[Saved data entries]
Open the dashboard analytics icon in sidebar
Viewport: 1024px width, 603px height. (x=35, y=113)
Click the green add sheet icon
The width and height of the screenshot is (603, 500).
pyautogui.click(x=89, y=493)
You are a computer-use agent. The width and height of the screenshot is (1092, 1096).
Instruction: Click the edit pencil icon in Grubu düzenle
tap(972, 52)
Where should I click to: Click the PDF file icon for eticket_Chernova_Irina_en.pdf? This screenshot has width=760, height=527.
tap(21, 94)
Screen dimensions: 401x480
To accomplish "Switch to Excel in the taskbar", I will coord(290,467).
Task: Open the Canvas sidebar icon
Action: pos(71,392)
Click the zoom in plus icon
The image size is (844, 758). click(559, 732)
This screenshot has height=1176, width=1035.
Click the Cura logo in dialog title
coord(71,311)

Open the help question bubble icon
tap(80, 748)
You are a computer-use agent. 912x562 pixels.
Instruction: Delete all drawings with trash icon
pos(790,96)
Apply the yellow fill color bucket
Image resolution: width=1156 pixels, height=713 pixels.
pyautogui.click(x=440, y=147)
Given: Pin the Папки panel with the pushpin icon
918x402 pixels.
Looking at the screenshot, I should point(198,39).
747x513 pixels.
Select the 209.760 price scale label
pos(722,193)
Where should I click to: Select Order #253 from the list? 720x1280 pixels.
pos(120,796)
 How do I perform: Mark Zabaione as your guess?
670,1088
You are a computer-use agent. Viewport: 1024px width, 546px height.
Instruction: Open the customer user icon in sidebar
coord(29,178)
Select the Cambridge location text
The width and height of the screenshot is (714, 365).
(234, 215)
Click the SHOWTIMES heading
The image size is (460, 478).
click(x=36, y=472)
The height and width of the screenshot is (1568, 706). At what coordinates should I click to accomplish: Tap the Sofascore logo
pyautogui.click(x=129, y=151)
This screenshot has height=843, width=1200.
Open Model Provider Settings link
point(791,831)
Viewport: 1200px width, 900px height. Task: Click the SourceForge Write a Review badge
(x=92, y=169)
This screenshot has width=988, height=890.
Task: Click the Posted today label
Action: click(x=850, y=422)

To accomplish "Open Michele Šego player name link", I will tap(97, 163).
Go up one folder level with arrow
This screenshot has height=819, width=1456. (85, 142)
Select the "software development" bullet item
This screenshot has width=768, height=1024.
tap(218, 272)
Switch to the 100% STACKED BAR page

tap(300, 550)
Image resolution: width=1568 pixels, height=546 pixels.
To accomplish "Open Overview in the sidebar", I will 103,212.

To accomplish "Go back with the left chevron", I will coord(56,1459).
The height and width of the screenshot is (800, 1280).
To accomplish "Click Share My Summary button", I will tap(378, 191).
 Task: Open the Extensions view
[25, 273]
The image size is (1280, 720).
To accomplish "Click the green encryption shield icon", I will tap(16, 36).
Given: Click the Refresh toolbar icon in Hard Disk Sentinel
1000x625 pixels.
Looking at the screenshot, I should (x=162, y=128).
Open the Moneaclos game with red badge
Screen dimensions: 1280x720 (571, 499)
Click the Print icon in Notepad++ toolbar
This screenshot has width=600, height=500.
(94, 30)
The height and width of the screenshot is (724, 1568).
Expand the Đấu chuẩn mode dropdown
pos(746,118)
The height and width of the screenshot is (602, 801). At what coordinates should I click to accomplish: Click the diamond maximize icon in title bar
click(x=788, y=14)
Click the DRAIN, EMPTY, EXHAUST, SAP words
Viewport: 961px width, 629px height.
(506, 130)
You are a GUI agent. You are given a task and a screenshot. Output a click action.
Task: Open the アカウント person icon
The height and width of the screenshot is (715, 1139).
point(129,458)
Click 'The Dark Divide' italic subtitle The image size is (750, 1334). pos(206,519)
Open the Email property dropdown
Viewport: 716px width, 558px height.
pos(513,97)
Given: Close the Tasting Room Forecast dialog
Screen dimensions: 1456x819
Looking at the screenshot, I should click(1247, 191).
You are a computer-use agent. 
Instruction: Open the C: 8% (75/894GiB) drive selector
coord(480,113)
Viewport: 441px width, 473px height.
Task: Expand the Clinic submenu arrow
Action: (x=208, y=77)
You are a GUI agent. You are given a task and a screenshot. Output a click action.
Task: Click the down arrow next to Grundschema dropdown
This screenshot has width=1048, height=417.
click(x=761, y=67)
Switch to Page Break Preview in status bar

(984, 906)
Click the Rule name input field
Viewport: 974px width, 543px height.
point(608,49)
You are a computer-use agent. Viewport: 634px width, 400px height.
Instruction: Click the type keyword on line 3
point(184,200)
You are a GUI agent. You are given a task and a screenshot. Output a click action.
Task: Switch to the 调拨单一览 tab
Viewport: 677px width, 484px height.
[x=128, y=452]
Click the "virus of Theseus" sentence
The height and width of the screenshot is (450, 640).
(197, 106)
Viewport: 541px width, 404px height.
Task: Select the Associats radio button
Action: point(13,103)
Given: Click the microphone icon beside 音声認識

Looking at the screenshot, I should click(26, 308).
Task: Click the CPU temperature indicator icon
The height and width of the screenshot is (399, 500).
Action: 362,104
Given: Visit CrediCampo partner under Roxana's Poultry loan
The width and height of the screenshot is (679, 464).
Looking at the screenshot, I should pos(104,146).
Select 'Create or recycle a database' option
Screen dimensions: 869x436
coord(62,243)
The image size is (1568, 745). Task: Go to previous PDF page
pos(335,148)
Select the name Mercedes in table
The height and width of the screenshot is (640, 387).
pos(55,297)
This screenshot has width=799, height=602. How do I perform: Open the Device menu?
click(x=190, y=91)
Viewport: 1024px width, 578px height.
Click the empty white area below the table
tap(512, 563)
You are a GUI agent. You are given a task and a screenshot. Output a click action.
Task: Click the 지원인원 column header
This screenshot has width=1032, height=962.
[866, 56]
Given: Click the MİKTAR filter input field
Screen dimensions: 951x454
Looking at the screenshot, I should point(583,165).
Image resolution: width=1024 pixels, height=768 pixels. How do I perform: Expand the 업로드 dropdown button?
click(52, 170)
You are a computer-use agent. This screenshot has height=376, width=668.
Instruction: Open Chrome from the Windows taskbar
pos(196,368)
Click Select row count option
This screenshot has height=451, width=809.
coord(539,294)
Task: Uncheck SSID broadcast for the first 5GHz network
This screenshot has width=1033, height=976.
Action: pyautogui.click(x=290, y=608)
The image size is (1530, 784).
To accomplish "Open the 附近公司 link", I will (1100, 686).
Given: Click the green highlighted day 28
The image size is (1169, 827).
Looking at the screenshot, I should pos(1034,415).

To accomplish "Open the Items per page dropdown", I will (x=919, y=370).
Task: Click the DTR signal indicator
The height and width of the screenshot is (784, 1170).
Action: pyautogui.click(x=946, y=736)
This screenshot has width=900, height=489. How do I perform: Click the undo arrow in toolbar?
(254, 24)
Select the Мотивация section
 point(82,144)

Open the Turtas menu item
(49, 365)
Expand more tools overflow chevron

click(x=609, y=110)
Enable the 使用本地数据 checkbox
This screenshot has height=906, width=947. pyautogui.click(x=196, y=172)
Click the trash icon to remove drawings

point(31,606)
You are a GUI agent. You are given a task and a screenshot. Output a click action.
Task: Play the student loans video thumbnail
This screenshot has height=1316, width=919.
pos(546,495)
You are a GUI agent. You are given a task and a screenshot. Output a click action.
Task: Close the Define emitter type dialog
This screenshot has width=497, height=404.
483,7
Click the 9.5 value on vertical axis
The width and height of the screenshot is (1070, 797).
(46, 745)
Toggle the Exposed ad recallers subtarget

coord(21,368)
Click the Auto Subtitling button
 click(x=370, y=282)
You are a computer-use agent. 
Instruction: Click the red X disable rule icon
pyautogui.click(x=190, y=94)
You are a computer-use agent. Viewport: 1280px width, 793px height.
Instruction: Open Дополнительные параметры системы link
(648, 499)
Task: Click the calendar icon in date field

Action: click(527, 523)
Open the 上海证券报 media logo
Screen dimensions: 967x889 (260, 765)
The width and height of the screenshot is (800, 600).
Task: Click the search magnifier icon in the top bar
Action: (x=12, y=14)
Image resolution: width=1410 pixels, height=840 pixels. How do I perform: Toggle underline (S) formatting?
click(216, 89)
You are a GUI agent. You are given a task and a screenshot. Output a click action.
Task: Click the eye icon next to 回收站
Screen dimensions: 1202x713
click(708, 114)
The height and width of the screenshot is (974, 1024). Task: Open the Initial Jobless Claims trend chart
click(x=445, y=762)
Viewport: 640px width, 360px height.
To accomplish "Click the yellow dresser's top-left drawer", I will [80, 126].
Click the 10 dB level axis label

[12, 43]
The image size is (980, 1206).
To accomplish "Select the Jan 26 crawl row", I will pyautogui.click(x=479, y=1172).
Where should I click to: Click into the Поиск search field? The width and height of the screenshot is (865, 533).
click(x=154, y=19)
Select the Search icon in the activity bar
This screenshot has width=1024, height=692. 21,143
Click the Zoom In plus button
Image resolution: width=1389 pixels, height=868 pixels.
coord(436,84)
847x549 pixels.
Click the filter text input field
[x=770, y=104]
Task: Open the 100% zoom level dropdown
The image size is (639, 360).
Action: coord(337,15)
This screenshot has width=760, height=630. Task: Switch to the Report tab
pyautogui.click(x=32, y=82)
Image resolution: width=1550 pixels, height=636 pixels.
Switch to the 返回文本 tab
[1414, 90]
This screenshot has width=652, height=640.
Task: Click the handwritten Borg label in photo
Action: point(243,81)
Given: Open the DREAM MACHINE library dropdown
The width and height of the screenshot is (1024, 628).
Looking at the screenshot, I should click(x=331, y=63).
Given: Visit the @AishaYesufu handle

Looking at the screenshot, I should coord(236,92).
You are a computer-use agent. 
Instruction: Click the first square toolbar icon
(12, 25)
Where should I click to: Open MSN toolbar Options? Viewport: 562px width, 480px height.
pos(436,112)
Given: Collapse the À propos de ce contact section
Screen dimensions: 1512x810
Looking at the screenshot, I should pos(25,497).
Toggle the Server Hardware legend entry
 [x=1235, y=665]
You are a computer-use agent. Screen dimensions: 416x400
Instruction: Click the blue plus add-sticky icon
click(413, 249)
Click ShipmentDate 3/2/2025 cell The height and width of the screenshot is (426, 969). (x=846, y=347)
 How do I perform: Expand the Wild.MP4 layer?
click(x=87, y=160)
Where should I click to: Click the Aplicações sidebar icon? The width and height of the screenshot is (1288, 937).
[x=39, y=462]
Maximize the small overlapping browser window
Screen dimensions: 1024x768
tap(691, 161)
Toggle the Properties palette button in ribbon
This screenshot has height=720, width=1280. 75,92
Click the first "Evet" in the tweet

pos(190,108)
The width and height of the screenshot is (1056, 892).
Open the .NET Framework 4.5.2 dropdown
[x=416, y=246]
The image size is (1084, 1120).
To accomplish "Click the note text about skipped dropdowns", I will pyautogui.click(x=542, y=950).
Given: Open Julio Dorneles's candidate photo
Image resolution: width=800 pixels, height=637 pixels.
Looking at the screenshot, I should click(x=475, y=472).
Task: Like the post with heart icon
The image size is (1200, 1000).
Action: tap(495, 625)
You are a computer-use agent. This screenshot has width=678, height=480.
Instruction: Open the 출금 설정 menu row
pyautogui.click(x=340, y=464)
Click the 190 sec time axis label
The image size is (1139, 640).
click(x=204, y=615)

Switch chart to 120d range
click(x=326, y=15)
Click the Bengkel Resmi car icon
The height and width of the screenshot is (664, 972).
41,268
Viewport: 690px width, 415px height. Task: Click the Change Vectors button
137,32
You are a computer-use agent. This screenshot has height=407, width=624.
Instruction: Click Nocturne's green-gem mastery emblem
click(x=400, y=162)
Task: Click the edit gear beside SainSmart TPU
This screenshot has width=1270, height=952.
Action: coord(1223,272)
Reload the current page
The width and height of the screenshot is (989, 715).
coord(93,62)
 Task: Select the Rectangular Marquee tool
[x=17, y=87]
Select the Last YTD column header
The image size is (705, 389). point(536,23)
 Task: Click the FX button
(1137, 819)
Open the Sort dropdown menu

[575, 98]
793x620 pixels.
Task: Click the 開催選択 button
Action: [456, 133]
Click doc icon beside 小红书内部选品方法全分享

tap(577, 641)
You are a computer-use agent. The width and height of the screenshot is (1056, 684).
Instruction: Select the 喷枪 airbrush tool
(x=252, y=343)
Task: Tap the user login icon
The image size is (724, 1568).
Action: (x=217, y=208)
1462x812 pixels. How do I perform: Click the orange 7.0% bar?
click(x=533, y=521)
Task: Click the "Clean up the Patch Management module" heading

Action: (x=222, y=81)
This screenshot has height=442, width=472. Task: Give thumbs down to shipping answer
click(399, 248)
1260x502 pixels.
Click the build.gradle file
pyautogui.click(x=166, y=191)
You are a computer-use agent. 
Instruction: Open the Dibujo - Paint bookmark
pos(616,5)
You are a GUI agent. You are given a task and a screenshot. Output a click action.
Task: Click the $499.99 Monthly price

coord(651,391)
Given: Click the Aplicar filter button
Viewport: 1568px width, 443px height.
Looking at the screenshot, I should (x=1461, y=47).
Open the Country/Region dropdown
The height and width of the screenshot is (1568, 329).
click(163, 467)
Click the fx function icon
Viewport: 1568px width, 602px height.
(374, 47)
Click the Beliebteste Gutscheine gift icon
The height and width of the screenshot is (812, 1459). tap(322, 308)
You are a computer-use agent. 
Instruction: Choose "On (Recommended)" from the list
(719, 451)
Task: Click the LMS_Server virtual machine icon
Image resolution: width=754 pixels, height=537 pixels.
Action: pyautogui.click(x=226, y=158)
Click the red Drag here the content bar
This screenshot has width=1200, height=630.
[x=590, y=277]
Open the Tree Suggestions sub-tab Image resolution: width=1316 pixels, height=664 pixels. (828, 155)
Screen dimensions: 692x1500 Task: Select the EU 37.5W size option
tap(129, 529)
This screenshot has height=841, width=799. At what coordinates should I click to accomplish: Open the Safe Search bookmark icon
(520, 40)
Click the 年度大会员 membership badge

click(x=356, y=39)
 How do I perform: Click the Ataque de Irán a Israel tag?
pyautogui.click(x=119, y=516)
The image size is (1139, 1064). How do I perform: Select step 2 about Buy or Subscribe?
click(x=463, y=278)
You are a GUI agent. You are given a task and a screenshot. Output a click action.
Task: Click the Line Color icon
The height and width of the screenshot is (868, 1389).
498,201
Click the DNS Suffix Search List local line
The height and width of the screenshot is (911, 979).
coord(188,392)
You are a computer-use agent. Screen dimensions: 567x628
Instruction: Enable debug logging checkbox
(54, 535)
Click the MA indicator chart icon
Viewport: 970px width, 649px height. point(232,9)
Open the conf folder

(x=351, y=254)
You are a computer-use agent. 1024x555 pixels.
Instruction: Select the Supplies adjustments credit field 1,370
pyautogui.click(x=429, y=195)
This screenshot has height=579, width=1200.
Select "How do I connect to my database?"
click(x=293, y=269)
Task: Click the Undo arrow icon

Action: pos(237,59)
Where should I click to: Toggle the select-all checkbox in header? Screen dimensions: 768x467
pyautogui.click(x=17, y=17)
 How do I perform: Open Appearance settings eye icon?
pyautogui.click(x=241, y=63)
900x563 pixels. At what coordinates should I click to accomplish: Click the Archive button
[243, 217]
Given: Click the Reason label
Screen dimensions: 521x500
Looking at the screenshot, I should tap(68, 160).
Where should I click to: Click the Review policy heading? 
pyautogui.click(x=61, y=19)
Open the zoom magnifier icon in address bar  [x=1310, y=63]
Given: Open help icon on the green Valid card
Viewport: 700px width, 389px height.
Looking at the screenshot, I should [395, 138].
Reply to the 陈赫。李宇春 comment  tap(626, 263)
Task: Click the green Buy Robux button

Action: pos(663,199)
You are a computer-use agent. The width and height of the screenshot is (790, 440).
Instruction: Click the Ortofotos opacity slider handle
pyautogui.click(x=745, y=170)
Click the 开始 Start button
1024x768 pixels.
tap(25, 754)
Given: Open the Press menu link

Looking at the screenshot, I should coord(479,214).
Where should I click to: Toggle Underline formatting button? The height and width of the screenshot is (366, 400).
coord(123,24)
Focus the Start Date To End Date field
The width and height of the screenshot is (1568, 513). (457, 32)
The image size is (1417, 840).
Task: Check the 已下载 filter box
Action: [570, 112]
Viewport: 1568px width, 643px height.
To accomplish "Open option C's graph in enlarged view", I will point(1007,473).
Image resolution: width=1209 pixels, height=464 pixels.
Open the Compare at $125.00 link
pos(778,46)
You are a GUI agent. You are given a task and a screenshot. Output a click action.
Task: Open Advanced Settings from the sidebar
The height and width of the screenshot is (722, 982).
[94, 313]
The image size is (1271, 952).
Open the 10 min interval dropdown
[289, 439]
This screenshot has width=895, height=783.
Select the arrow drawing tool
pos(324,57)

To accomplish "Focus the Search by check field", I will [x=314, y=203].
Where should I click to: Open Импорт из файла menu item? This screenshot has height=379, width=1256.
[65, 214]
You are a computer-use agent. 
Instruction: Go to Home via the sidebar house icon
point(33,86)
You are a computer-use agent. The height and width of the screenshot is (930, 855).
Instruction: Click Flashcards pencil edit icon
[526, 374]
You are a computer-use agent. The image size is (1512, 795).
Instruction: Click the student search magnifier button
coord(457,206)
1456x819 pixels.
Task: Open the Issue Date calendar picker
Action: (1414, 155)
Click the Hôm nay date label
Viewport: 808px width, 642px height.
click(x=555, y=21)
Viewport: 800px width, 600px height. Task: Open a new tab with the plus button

• _AIM OF THE TASK_: Return exactly, and only, the lines above starting at the line that contains "Click the fx function icon" and ending at the line that contains "Task: Click the LMS_Server".

• _RESULT OF THE EXERCISE_:
Click the fx function icon
Viewport: 1568px width, 602px height.
(374, 47)
Click the Beliebteste Gutscheine gift icon
The height and width of the screenshot is (812, 1459). tap(322, 308)
You are a computer-use agent. 
Instruction: Choose "On (Recommended)" from the list
(719, 451)
Task: Click the LMS_Server virtual machine icon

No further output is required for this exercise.